At a Sept. 29 meeting sponsored by the Green Leaf Foundation at the Dusit Thani Hotel, Jeerapol Sinthunawa, an environment and natural resources assistant professor at Mahidol University, said hotels that have become “smoke free” have seen their bookings increase.

Hotels owners feared negative fallout from the 2008 law, which theoretically bans smoking in bars, restaurants and other public places, but is generally unenforced.

Jeerapol Sinthunawa, an environment and natural resources assistant professor at Mahidol University, is encouraging hotels to ban smoking by guests and staff. Jeerapol Sinthunawa, an environment and natural resources assistant professor at Mahidol University, is encouraging hotels to ban smoking by guests and staff.

“But it turns out that hotels received positive responses from tourists. It is expected that Thai and international tourists would rather choose health-conscious hotels, reserve smoke-free rooms for their stay, dine in smoke-free restaurants and visit hotel-destinations that are smoke-free too,” he said.
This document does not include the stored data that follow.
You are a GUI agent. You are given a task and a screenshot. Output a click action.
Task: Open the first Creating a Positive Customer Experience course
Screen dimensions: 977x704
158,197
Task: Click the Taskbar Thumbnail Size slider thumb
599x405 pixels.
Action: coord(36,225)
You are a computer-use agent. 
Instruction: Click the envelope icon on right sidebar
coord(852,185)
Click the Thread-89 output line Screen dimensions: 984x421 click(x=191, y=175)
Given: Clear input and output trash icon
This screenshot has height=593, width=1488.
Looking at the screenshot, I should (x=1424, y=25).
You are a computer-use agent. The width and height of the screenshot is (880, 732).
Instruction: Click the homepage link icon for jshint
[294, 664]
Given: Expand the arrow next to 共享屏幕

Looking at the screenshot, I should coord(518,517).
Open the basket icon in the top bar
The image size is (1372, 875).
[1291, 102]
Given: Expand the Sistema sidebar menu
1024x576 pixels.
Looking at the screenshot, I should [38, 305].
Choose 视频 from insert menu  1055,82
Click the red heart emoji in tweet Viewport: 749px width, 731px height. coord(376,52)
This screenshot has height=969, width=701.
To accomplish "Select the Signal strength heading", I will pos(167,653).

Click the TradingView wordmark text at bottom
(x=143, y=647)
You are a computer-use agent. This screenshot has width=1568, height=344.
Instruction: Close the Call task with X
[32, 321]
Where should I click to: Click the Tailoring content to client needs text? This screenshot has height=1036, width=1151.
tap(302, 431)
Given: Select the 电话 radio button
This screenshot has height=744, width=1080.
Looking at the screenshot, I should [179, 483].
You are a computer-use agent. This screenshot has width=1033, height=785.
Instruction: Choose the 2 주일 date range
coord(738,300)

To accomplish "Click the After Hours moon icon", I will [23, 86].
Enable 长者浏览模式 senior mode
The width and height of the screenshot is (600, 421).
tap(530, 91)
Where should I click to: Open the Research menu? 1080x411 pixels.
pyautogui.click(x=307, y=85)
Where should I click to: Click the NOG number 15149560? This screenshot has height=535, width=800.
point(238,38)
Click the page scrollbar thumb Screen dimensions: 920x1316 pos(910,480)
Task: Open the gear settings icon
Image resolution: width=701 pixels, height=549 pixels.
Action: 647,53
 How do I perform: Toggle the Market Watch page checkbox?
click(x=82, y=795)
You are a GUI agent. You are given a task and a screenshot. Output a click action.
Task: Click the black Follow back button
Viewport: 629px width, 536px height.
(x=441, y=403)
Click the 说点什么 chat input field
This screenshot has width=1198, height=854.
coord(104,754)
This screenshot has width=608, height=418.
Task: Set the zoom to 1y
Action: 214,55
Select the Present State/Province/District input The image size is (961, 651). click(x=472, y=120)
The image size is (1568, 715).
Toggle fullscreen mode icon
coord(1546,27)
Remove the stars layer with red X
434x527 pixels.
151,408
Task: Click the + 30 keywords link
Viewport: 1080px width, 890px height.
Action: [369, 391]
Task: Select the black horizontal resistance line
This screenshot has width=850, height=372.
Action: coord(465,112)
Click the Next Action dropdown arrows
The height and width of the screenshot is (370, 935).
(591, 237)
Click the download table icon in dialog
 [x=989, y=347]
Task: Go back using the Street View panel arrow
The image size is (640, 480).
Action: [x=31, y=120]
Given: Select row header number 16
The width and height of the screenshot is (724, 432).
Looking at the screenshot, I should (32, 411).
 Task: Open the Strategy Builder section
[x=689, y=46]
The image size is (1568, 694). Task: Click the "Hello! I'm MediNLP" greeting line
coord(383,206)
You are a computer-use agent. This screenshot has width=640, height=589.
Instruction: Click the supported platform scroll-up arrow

Shashawan Suphotyanotn, vice president of Green Leaf in Thailand, which works with hotels to adopt recycling, energy conservation, alternative fuels and health-conscious business practices, said more needs to be done to make hotels truly smoke-free and healthy.

He said resorts should promote health and services including the participation of employees and people staying in the hotels. Green Leaf has identified nine areas to focus on, including health massage and spa; gym, swimming pool and field-activities; cleaning employees; kitchen and restaurants; health conscious and environment friendly engineering; health promoting meetings and healthy tourism.